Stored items
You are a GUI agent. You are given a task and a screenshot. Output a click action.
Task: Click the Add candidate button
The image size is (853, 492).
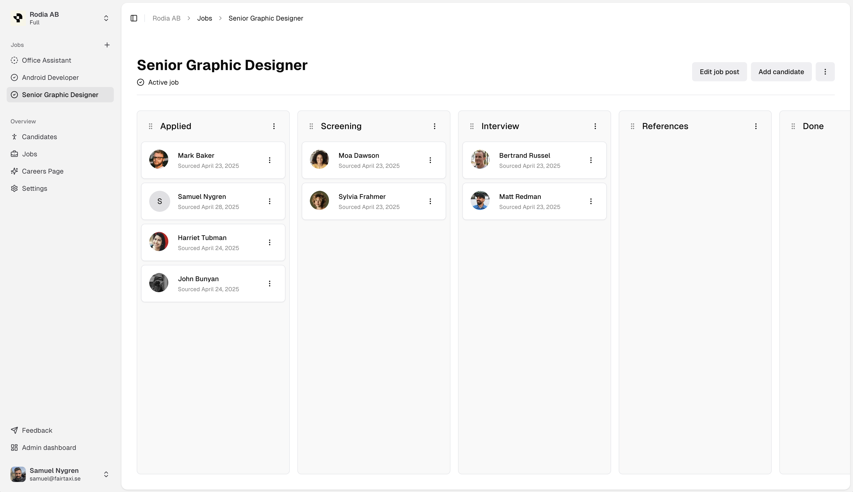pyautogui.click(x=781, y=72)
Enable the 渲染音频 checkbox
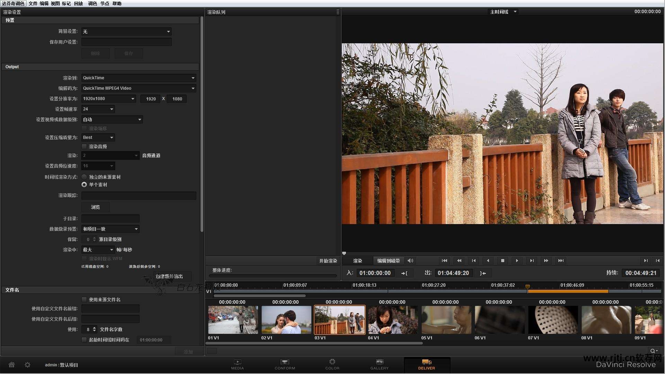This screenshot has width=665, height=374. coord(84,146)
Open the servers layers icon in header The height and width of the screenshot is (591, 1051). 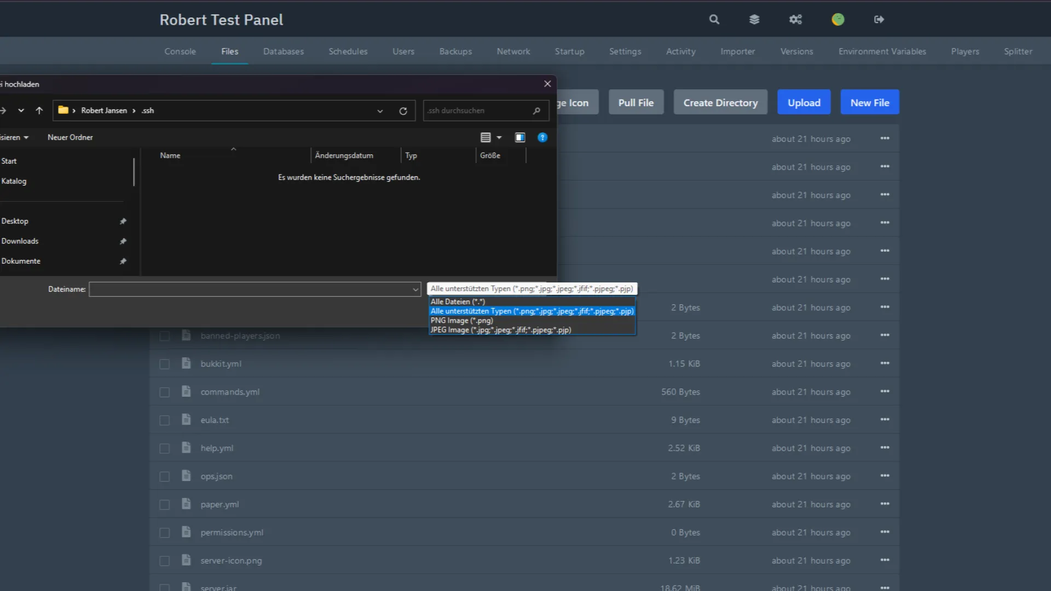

EXERCISE DETAILS: Each line of the data above must be reproduced as written. Skip the pictures.

THE COMPLETED TASK:
You are a GUI agent. You are given a task and a screenshot. Output a click action.
Task: Click the Add candidate button
The image size is (853, 492).
pyautogui.click(x=781, y=72)
Enable the 渲染音频 checkbox
This screenshot has width=665, height=374. coord(84,146)
Open the servers layers icon in header The height and width of the screenshot is (591, 1051). 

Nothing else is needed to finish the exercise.